My friend Kevin Allison, who hosts a podcast and runs the live comedy show The Risk! Show, commented, “I tried to cut it from a recent RISK story because I didn’t know what it meant.” I asked if he could not have simply checked the dictionary and he said something that struck me: “If I don’t know what a damn word means, plenty of listeners won’t either!”

This forced me to think a lot about the role of those delivering informational content, be it via print or broadcast such as newspapers (print/online) or the radio. Is it our role to expand the vocabulary of those watching/reading/listening, or should we create a bespoke program easily digestible and understandable by readers?

I’ve always been impressed with the balance of hefty words and simple terms that the New York Time achieves, and constantly learn new words or remember old ones I’ve forgotten.

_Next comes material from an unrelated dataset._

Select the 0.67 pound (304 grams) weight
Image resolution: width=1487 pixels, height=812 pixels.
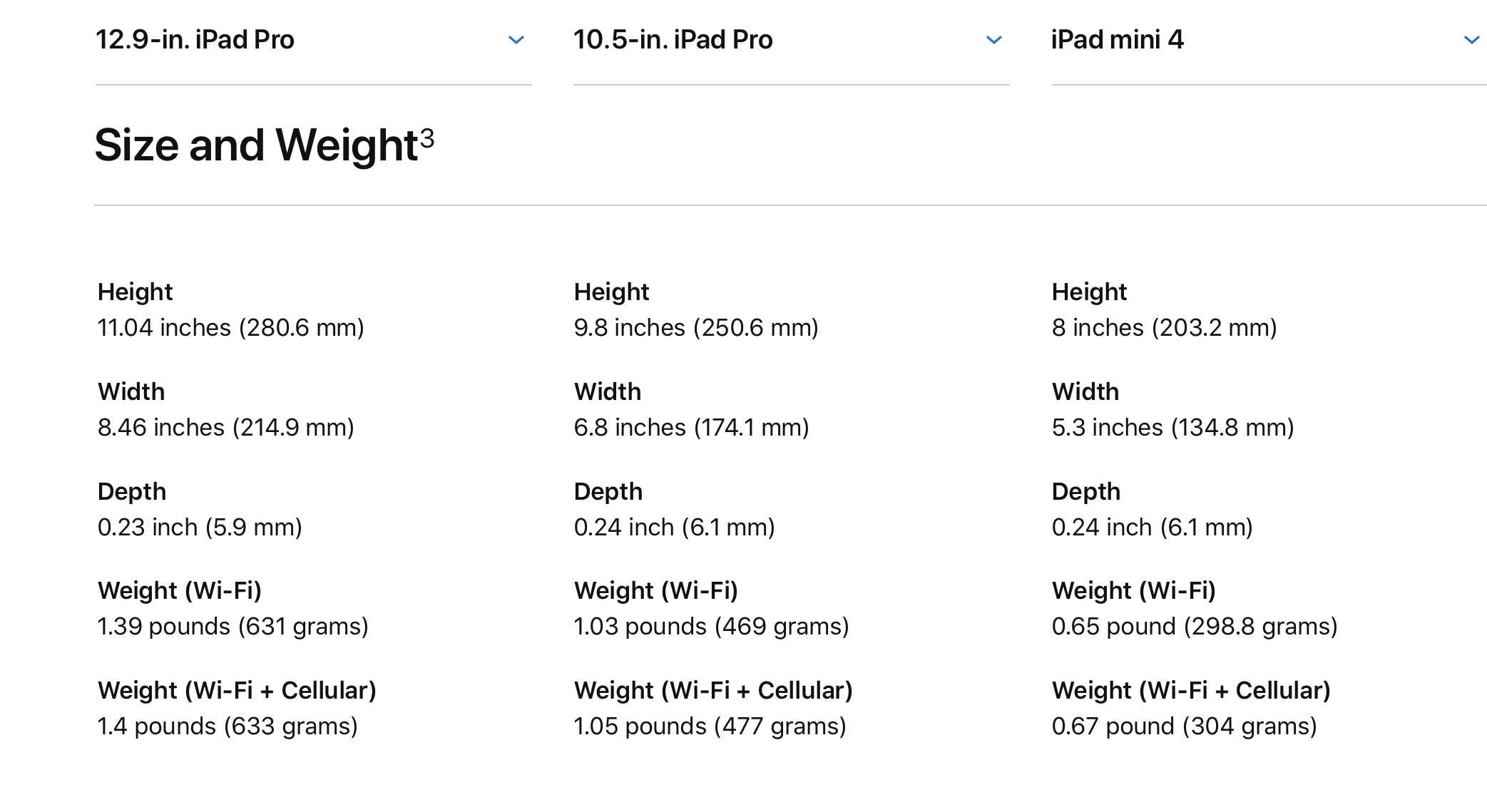1184,726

English is a beautiful language, the bastard amalgamation of some many languages from continental Europe, that in its plenitude are niche, forgotten gems we should celebrate.

But in our consideration of the audience, especially here in America, we (content producers) amputate ourselves to fit the ready-to-serve boxes that the audience expects. As my journalism professor once said, “Why used ‘dollar words’ when a ‘fifty cent’ one suffices?” Maybe because sometimes there is beauty in the complexity contained within the brevity of “dollar words.” The best uses of difficult words are those placed supremely in a sentence where the context allows the readers to read and extract the meaning without having to stumble over it, and upon reflection on the use of the word, appreciates that that word is not run-of-the-mill. Where a “dollar word” is pivotal in the sentence, and the meaning known only to Webster-Merriam, that is untenable. We use many clues in context and morphology to help us understand words we don’t, harkening back to ye ol’ grade school days of “reading from context.” Morphemes like “un,” “mal,” “pro,” etc. contribute to the understanding of the word, even if the reader doesn’t know the word, and writers should take that into consideration when trying to achieve beauty with their words.

But ere we lose the readers in a mire of SAT vocabulary list, there is nothing more exhausting than having to refer to a dictionary every couple of sentences. I think content producers, in an ideal world, should challenge the limits of the audience’s knowledge every now and then, and achieve a balance between inspiration and information.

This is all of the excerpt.